Epubs, because their costs are much lower, can afford to take some risks that print publishers can’t. If a book flops at an epub, there’s no advance the publisher has to eat and there’s no print costs the publisher has to eat, and there’s no fat pile of books to deal with, either.
Since there are fewer costs with epubs, authors get higher royalties. In my experience, it ranges from between 35%-45% of the cover price.
If you tell stories that go a little outside of normal-say, like me, you’ve got a habit of killing husbands (fictionally-not literally), then epublishing can be a great place.
However, it’s not going to work for everybody. Those it does work for, it doesn’t work in the same way for each of us.
Initially, I was writing and working full-time. In 2004, I quit work and just wrote. At that point, I was only writing for my epublishers and I had a release out about every 4-6 weeks. You sell the most copies the month of release and keeping up a steady stream of releases those first few years is how I was able to make writing my full-time job. It worked for me because I write fast.

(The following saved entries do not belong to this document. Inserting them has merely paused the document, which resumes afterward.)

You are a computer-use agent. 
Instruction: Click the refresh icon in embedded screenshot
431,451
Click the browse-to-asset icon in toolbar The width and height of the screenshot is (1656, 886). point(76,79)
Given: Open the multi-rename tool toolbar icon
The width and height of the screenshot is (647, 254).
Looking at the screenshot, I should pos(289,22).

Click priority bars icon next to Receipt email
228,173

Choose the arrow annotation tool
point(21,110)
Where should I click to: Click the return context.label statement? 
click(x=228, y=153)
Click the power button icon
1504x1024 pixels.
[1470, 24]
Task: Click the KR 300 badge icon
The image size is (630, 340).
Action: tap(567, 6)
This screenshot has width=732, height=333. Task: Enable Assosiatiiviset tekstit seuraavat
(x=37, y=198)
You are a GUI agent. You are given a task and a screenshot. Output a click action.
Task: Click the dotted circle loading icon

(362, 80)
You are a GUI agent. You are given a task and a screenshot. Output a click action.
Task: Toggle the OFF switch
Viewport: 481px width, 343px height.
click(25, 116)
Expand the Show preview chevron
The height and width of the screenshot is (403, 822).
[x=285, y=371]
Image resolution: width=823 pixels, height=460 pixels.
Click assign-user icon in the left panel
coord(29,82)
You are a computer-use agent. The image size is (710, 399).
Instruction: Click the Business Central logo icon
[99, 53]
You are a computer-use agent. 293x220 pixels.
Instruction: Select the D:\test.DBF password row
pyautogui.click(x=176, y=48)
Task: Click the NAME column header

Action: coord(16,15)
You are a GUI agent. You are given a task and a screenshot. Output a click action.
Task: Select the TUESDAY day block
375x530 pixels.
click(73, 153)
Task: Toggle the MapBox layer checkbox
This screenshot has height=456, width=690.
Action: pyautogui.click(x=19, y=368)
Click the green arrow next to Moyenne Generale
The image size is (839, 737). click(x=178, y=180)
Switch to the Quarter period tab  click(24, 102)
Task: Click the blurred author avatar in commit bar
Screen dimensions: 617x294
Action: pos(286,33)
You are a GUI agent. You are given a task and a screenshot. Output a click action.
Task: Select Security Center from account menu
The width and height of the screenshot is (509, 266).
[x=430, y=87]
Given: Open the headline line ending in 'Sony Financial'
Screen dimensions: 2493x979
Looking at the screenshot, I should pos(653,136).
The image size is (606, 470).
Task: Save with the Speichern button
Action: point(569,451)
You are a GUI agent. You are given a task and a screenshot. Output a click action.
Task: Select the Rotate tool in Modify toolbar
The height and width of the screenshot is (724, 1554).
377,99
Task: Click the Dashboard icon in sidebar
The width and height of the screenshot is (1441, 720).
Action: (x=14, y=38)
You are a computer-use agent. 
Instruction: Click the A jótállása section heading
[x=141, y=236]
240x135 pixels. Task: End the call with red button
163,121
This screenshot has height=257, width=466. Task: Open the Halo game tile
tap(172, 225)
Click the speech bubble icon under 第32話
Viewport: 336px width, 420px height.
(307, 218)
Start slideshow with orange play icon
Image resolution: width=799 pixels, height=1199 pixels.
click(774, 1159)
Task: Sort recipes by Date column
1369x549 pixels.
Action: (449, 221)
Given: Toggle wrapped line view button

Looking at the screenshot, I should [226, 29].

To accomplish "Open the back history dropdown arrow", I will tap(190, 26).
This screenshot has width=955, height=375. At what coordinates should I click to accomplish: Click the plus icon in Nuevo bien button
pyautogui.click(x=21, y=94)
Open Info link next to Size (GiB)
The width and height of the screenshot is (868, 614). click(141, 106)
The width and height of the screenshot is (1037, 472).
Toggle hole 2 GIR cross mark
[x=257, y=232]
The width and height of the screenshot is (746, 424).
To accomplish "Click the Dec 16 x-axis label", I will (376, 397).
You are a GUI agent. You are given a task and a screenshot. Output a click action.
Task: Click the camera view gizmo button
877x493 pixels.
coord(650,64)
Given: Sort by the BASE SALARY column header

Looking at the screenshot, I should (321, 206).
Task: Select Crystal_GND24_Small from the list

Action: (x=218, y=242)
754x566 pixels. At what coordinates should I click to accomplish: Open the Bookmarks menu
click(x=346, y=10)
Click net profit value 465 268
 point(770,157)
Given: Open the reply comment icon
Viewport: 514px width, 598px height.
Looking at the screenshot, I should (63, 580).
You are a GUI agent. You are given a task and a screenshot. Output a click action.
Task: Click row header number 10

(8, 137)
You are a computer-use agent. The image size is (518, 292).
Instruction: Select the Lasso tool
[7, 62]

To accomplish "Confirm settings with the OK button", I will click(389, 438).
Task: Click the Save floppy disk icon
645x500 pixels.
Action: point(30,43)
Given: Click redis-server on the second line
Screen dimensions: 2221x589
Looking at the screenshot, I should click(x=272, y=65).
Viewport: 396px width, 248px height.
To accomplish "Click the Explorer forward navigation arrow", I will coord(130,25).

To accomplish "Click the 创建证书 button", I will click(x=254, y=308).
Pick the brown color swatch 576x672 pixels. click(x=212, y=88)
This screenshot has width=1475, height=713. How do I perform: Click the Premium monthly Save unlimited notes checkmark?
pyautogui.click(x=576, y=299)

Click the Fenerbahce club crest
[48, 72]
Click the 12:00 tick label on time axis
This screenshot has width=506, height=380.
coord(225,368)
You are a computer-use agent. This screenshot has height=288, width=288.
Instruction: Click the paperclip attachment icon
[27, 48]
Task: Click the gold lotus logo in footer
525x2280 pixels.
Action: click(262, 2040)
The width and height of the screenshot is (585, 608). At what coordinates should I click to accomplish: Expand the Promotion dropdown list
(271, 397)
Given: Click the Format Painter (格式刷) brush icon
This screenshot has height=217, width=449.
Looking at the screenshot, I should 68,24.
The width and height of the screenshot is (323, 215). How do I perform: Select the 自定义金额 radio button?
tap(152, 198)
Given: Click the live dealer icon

It works for me now because I have a fairly substantial backlist in a short amount of time, and for epubbed authors, having a good backlist is crucial. If you only have one or two stories out a year, it’s going to be hard to get to the point to where you can write for a living.
It works for me because I have a lot of ideas that aren’t long enough for the 90K I need for my traditional pubs. It works for me because sometimes I write in genres that don’t sell all that great-like fantasy romance.
In the past six years, I’ve written more than fifty ebook titles. Some are shorter stories, some are almost as long as my New York titles. I hit EC right as they were on the cusp of becoming huge, and I hit it right when erotic romance was really starting to take off. I started a vampire series just when the current paranormal trend was really getting big. For me, things just fell into place all at the right time.
Epublishing can be a great outlet for a writer. But it’s not for every writer.
If you don’t write fast, it will take a lot longer to build that backlist, and without that backlist, it will be a long time before you can even think about writing to support yourself and your family.
If you’re looking at epubs as a ‘springboard’ to print publishing, make sure you understand-that it can be a gamble. It has worked that way for some, but it doesn’t work for everybody and it’s probably getting to the point where it’s going to be harder to use epublishing as a way to launch yourself to New York.
There’s also the ‘erotic’ aspect. The ebooks that sell the best are erotic romance. I believe I’d heard that inspirational romances in ebook are starting to get bigger, but the bottom line, if you’re looking at things from a financial perspective, the money lies in erotic romance. So if you don’t write erotic, epubs might not be your best route.
Right now, epubs serve a different purpose for me than they did a few years ago. Since I’m writing for Berkley and Ballantine, I focus my longer books for them. Anything over 90K, I keep for that venue. But a lot of the stuff I write is shorter-I couldn’t make it 90k without padding and over-inflating and basically ruining the book. So those shorter works, I write with the goal of putting them with my epubs. That keeps my name ‘current’ for the readers, continues to build my backlist, and sometimes, those ebooks are a refreshing change of pace. The intensity and pressure from deadlines aren’t as present, for me, with epublishing.
Writing for both works-for me. It works for others. Maybe it can work for you. Or maybe you just want to wade into the ebook waters first. Whichever it is, if you’re interested in pursuing epublishing, make sure you go into with your eyes wide open. Do your research, figure out what your writing goals and decide if you can maintain the pace needed to build up a backlist and establish a reader base.
It can be one hell of a ride. But it can also be a rough one at times, especially if you have unrealistic expectations. If you research and prepare, it can smooth out some of those bumps.